Handouts: Handout is not Available
CART: CART Transcription is not Available
Neil Scharpe - Primary Presenter,POC
North Dakota Center for Persons with Disabilities
     Credentials: MS SpEd
     Other Affiliations: Minot State University, Minot, ND
      Neil Scharpe, MS SpEd received his undergraduate degree in Elementary Ed and Special Education from Minot State University, Minot, ND in 1978 and his MS in Special Education with a concentration in severe disabilities in 1982 also from MSU. Mr. Scharpe was employed for 24 years as an administrator of a community rehabilitation program serving people with developmental disabilities. For the past six years Mr. Scharpe has been employed by the North Dakota Center for Persons with Disabilities a university center of excellence located at Minot State University. He is the project director of the HRSA funded ND EHDI program and also is project director of the statewide Navigator project to assist consumers in accessing the Affordable Care Act.

Financial - No relevant financial relationship exist.

Nonfinancial - No relevant nonfinancial relationship exist.

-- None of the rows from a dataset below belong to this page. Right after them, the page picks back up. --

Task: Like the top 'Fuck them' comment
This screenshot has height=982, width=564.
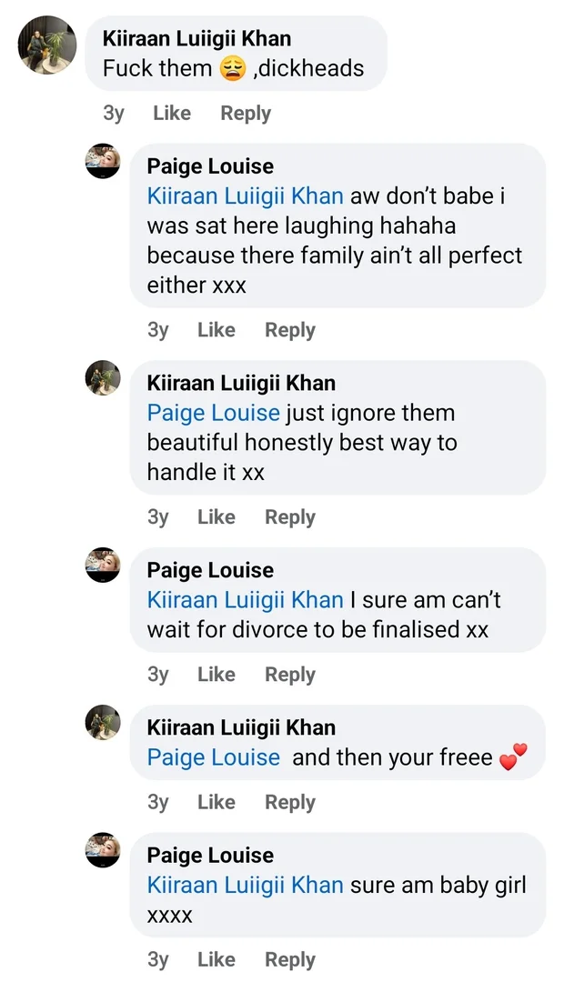Action: tap(172, 114)
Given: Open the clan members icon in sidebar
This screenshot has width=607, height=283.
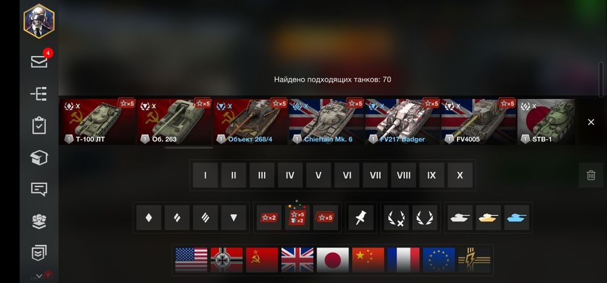Looking at the screenshot, I should pyautogui.click(x=39, y=221).
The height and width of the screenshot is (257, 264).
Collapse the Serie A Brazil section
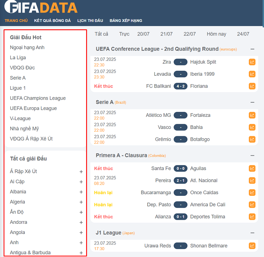point(252,102)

Rhonda Weathers - Co-Presenter
     Credentials: MS ED
      Ms. Rhonda Weathers, M. ED, a Research Associate at North Dakota Center for Persons with Disabilities, has 18 years of public school experience as case manager of students with special health care needs and intellectual disabilities. Ms. Weathers’ current role at NDCPD is an Early Hearing Detection and Intervention (EHDI) Program follow-up coordinator, a Team Assessment Coordinator for the Supporting Autism in North Dakota (SAND) project to assist in conducting trainings to the medical professionals, organizing training materials, and disseminating information across the state. She also serves as a Project Director to facilitate the online course, The Fundamentals of Medical Home for Children and Youth with Special Health Care Needs at Minot State University for the Medical Home Education in North Dakota (MHEND) Project.